Scaling 4D Representations (2412.15212v1)

Published 19 Dec 2024 in cs.CV, cs.AI, and cs.LG

Abstract: Scaling has not yet been convincingly demonstrated for pure self-supervised learning from video. However, prior work has focused evaluations on semantic-related tasks $\unicode{x2013}$ action classification, ImageNet classification, etc. In this paper we focus on evaluating self-supervised learning on non-semantic vision tasks that are more spatial (3D) and temporal (+1D = 4D), such as camera pose estimation, point and object tracking, and depth estimation. We show that by learning from very large video datasets, masked auto-encoding (MAE) with transformer video models actually scales, consistently improving performance on these 4D tasks, as model size increases from 20M all the way to the largest by far reported self-supervised video model $\unicode{x2013}$ 22B parameters. Rigorous apples-to-apples comparison with many recent image and video models demonstrates the benefits of scaling 4D representations.

Summary

The paper shows that scaling Masked Autoencoders up to 22B parameters significantly enhances 4D video self-supervision for camera pose, depth, and tracking tasks.
It utilizes a Vision Transformer framework with MAE on 170 million video clips to effectively capture spatio-temporal dynamics.
Empirical results indicate that self-supervised video models outperform traditional image-based and language-guided approaches in physical representation tasks.

Evaluating Scaled 4D Representations in Self-Supervised Learning

The paper "Scaling 4D Representations" addresses the challenge of enhancing self-supervised learning approaches for video data, particularly in the context of vision tasks that extend beyond semantic interpretations to those that are spatio-temporal, i.e., "4D". The authors focus on tasks such as camera pose estimation, depth estimation, and point and object tracking, where temporal and spatial reasoning are pivotal. The core of the research lies in determining whether large-scale video data, processed via Masked Autoencoders (MAE) based on transformer architectures, can effectively scale performance in these complex tasks without requiring semantic labels.

Methodology

The research investigates a series of Vision Transformer (ViT) models scaling from 20M to a considerably larger 22B parameters, which stands as one of the largest self-supervised video models reported to date.
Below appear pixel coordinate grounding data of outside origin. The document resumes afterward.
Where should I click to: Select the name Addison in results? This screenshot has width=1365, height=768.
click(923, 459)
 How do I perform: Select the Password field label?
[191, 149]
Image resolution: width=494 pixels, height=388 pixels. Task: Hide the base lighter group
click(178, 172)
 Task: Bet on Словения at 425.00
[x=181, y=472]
The framework applies MAE, where video input is partially masked, compelling the model to reconstruct the original sequences. This approach is applied across a comprehensive video dataset, encompassing 170 million clips, each exceedingly temporal in nature. This paper aims to counter the notion that MAE does not scale effectively, especially given prior skepticism in the field.

Evaluation and Results

The evaluation employs a suite of tasks that demand 4D reasoning capabilities:

Something-Something V2 Dataset for Action Classification: Although generally a benchmark for temporal understanding, this task here serves to test temporal sensitivity more than semantic precision.
Camera Pose Estimation using RealEstate10k: This task tests the prediction of 6DoF relative poses, essentials in navigation and augmented reality applications.
Point Tracking from the Perception Test: This measures a model's ability to continuously track a point through sequences, indicative of its dynamic scene understanding.
Object Tracking in the Waymo Open Dataset: Evaluates the model's capacitation to follow objects through occlusions and diverse environmental conditions.
Depth Estimation in ScanNet: Provides a relevant test ground for evaluating spatial reasoning and monocular depth prediction capabilities.
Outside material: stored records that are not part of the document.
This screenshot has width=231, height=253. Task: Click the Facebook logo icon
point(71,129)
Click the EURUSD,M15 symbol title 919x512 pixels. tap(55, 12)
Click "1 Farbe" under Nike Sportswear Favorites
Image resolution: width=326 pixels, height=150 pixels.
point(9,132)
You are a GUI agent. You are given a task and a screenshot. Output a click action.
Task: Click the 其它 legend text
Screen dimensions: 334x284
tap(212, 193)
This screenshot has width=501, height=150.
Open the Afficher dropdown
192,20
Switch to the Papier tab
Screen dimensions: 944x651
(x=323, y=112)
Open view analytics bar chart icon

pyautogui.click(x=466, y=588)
The paper establishes that video-centric models, particularly those not guided by language labels, surpass traditional image models (e.g., DinoV2, SigLIP) in these settings. Interestingly, while language supervision based models like VideoPrism shine in semantic tasks, they falter in the physical representation tasks emphasized in this paper. The authors demonstrate through frozen-feature evaluations and finetuning scenarios that as model size increases, particularly in the range of 2B to 22B parameters, performance consistently improves across the board—evidencing robust scaling.
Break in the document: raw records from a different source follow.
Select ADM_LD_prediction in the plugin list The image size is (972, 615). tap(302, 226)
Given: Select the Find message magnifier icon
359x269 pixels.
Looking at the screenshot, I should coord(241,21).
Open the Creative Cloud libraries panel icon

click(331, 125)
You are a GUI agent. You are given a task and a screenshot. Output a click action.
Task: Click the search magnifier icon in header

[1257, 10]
Contributions and Implications

The research contributions are multifold:

It challenges the prevailing assumption that MAE does not scale efficiently by providing empirical evidence to the contrary with trained models up to 22B parameters.
Introduces the 4DS model family that aims to be a new resource for researchers focused on video representation learning.
Effectively positions video self-supervised learning as a significant frontier, potentially shaping future AI applications concerning navigation, robotics, and video analytics.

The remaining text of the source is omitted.